C’est l’occasion de vous présenter notre prochaine invitée, Kay Von Merey, qui dirige le Cercle des jeunes humanitaires, une organisation qu’elle a fondée.

Pour commencer, nous aimerions en savoir plus sur la raison d’être du Cercle des jeunes humanitaires. Pourriez-vous commencer par décrire l’organisation que vous avez fondée, expliquer ce qui vous a poussée à la créer, puis décrire quelques-uns des principaux objectifs d’une organisation orientée vers la jeunesse telle que le Cercle ?

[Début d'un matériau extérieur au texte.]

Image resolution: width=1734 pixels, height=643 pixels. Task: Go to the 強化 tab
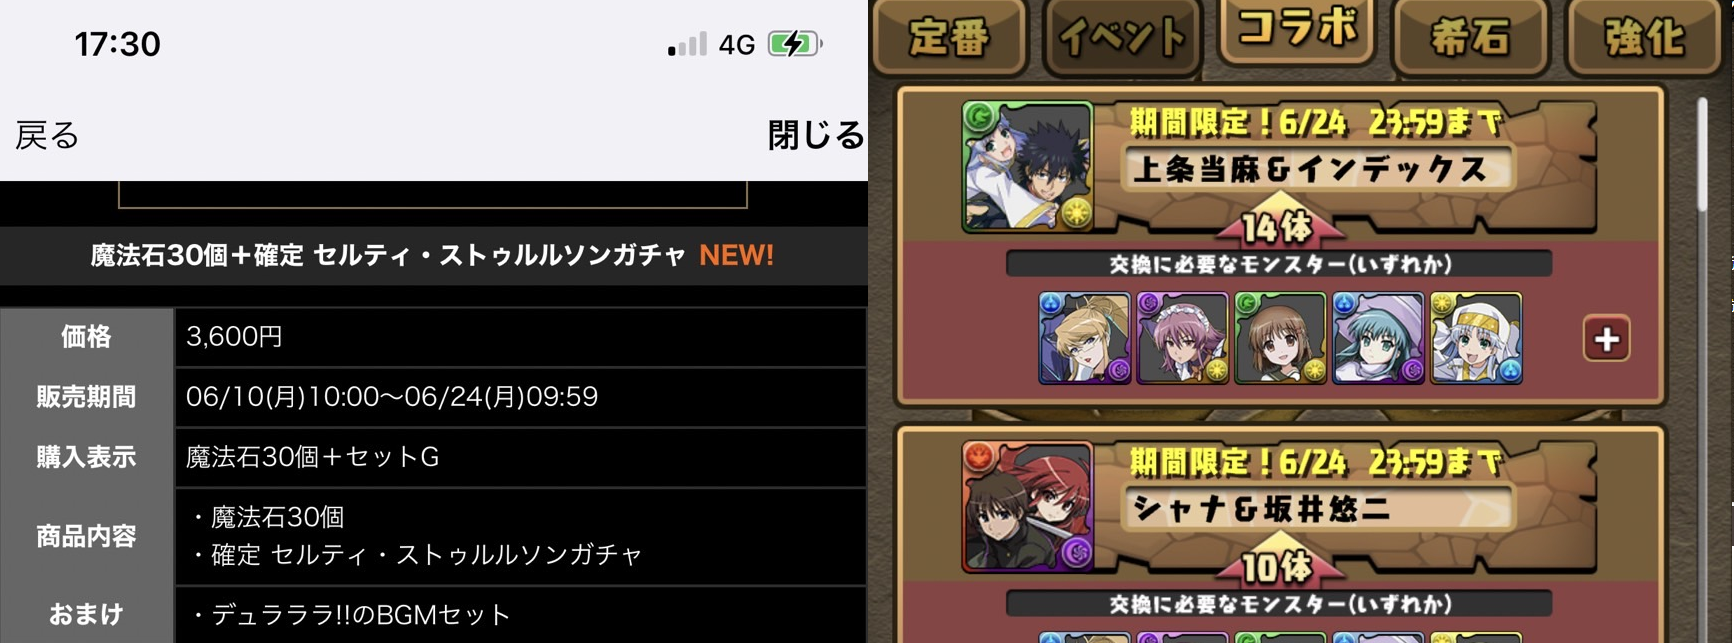1645,37
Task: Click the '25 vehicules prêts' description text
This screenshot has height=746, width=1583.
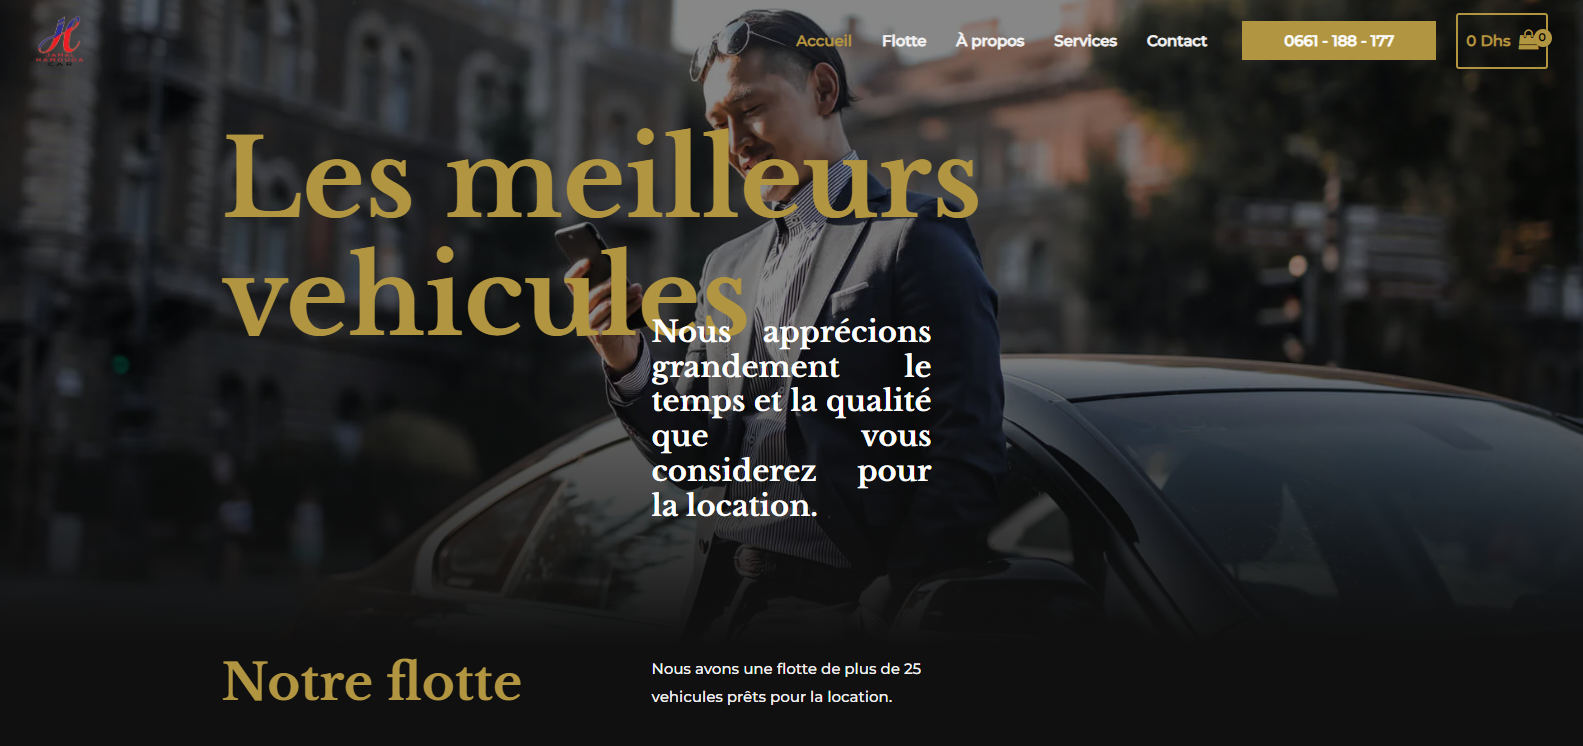Action: [786, 682]
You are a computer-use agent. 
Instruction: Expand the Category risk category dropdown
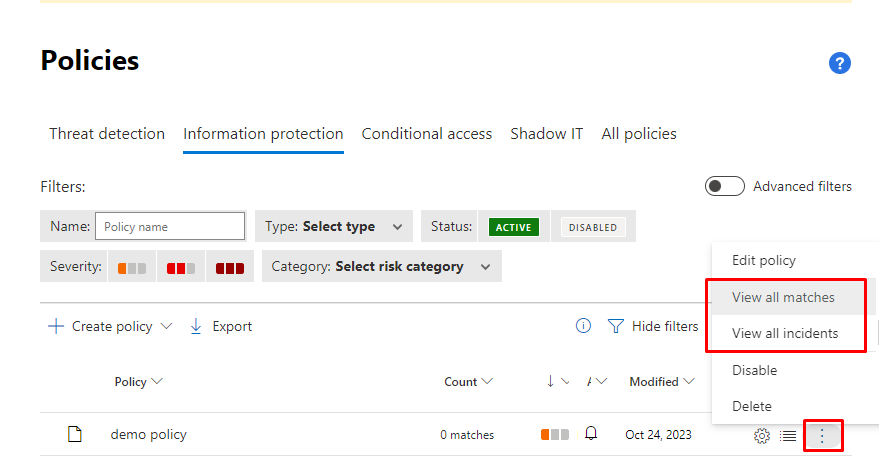point(382,267)
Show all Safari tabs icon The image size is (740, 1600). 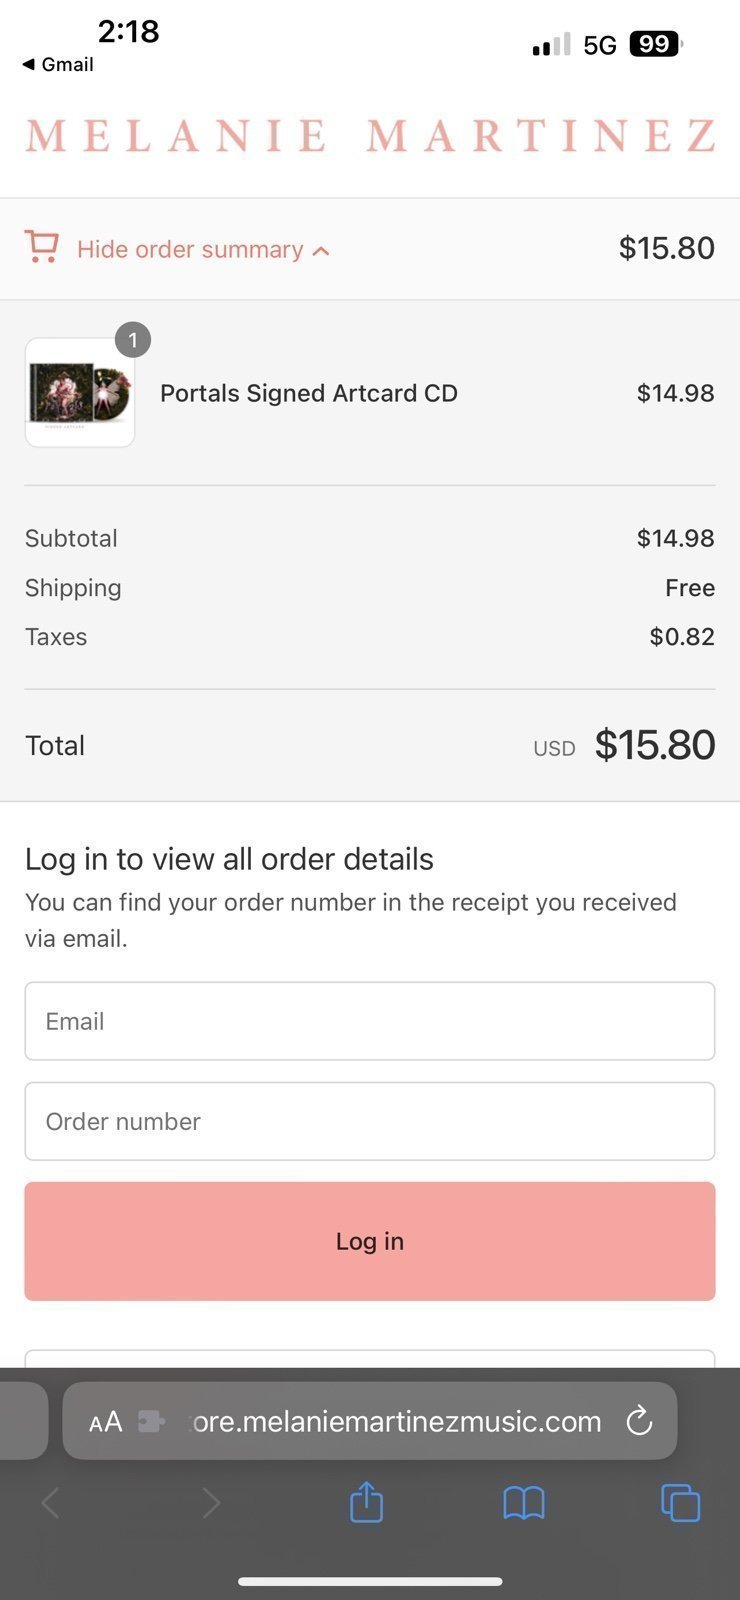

Kay : Le Cercle des jeunes humanitaires est une association à but non lucratif neutre sur le plan politique, basée à Zurich et fondée en coordination avec le CICR au printemps 2021. Pour faire simple, nous reconnaissons qu’à l’ère du numérique, les jeunes sont constamment exposés à des images et des vidéos montrant des conflits et des guerres sur les réseaux sociaux, ce qui leur donne souvent un sentiment d’impuissance. De plus, la quantité d’informations disponibles peut également conduire à de la désinformation et à une polarisation. Cette situation risque de susciter une certaine méfiance à l’égard des organisations humanitaires et même plus globalement à l’égard des structures sociales.

Le Cercle vise précisément à combler ce fossé entre le monde humanitaire et la génération à venir, car nous savons que le regard que les jeunes portent aujourd’hui sur la guerre et sur les autres situations d’urgence humanitaire influencera la direction que prendra le monde à l’avenir. Pour faciliter cette démarche, le Cercle propose une plateforme visant à promouvoir un dialogue ouvert et efficace afin d’encourager les débats sur les défis humanitaires dans le monde.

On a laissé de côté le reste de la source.